Well, erm...I don't really know how to start this blog, I want to discuss a certain subject with you, money. Money makes the world goes round. Poor people want it, rich people want more of it. I'm right aren't I? The lengths people will go to get money. Some spend years and years training, and learning, and believe me I know that is more than been about the money, but would they really do a job they didn't get paid for? If life was free, I'm sure many people would, but you have to pay for everything. Living a free existance is impossible. So these people spend years and years training. Long hours, little money, sleepless nights, to strive for a great career one day. They work hard to earn their money, and good on them. Then we have people who see this route to hard. All them hours, and though they may end up with a good wage, there are easier ways to make even better money. So why not commit a crime somewhere? I mean we all need to live. These people may not have the time and resources to spend all them years studying. So they take the easy option. There is risk, and it has its own price to pay. If they get away with it think of the rewards though? That is of course if they can fight with their own morals on the topic. That they can sleep easy at night. That they don't catch the bug for easy money and keep doing it, more and more, until one day the inevitible happens and they get caught.

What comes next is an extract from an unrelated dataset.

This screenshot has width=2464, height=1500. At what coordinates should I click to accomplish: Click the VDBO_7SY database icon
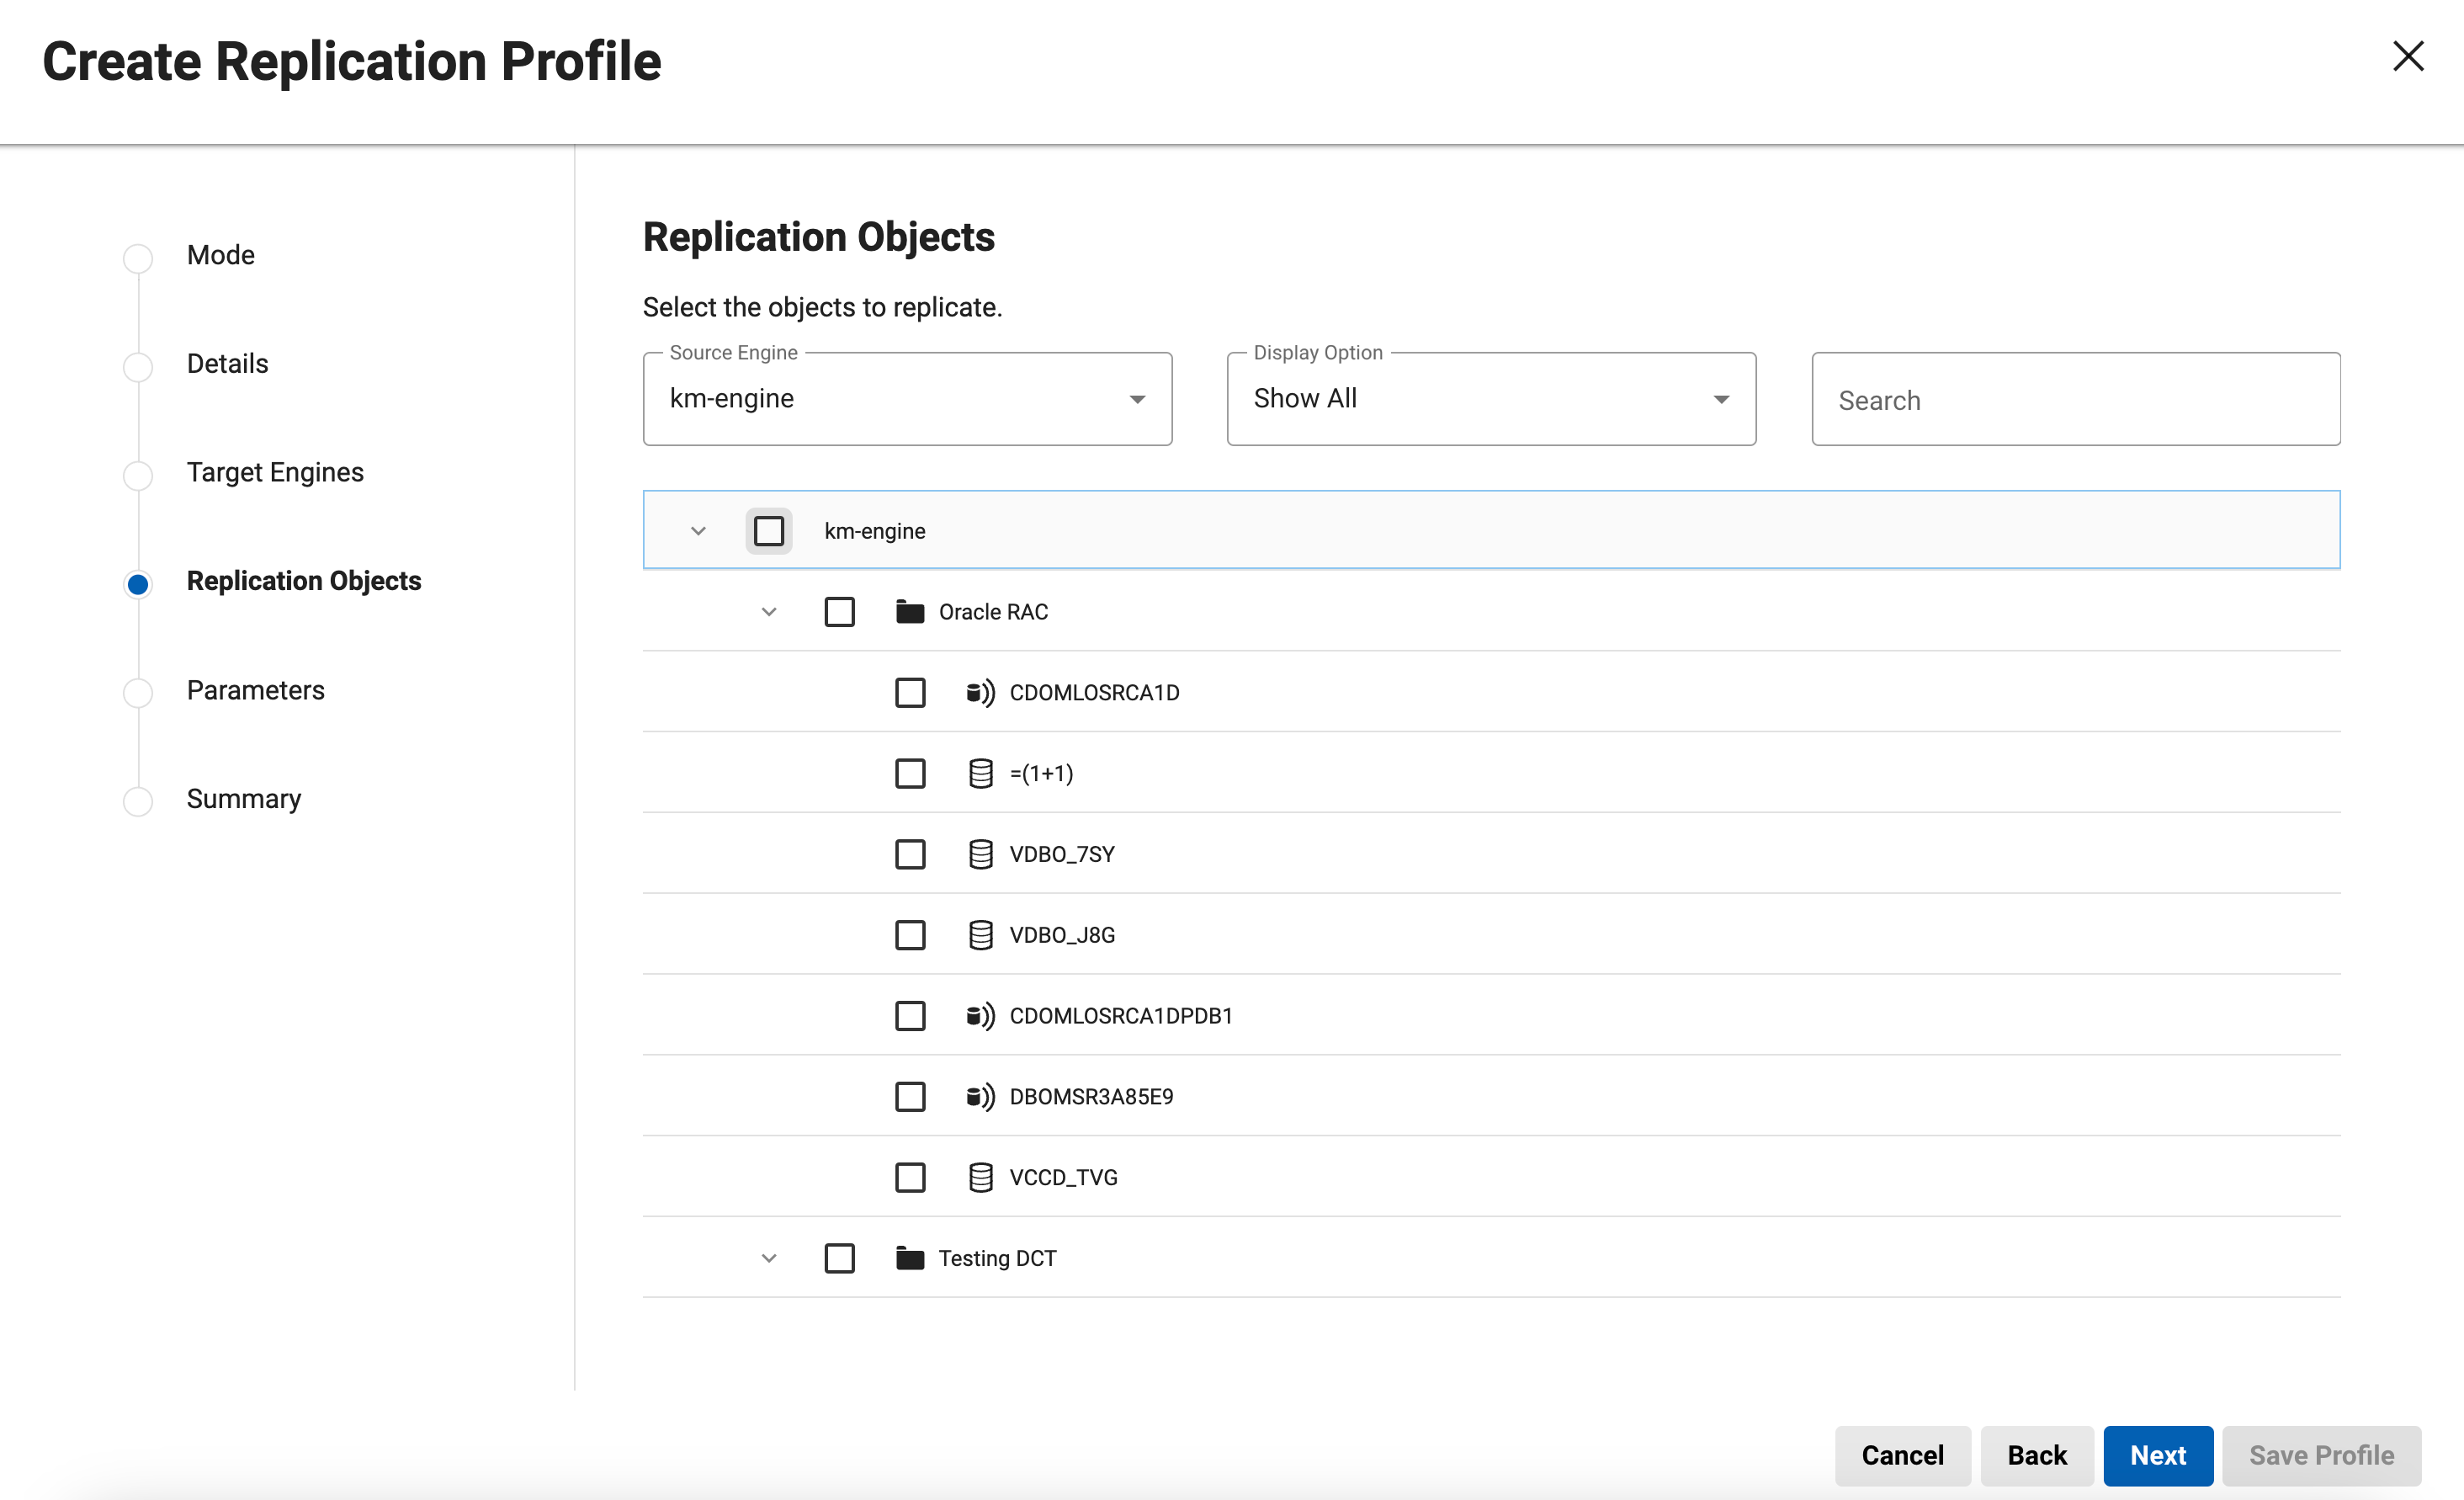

Money has never being an issue for me. It's never driven me in what I want to do. It's never made me think I have to do certain things. My family are pretty comfortable. They've made me comfortable. I'm not sure if that's a good thing or not. Not to be driven about money, because if I'm honest it's made me lazy. I don't NEED to earn money to live. I am secure in the way I am now. Now I know I sound pathetic, but hear me out. I have friends that do the 9-5 thing. I have friends who go and study and have part time jobs to get by. I see all that kind of thing, and I have so much respect for them. Going out and working hard for what they want. It makes me feel like that criminal. That gets the easy money, and does very little for it. I don't actually know where I'm going with this. I guess I can't believe money drives the world so much.
I used to be silly with money. When I was young I would spend silly money. Now and again, I still do. I have changed alot since then, and I do try to value money for what it is. I had an argument with a friend recently about money, and maybe this is what made me write this blog. I was discussing with them a shopping trip I had recently been on, and the amount of money I had spent. My friend though the amount I spent was terrible, and I should consider those less well off than me, and feel bad for spending that amount of money. Now I considered this, and I understood the point my friend was trying to make, but why should I apologise for having the capabilities to spend such money? The amount to me was not a big deal. I mean it was quite alot of money, I do know that, but to me it wasn't that much. I really hope I don't sound like a spoilt brat, I just don't see why I should feel bad for the position I am in. I do feel bad for not earning the money myself though. So I'm off in a few weeks to earn it the hard way. Train, train, train. I guess it should be good for the soul. I tell you, it's amazing how people change with you, when money comes into the equation!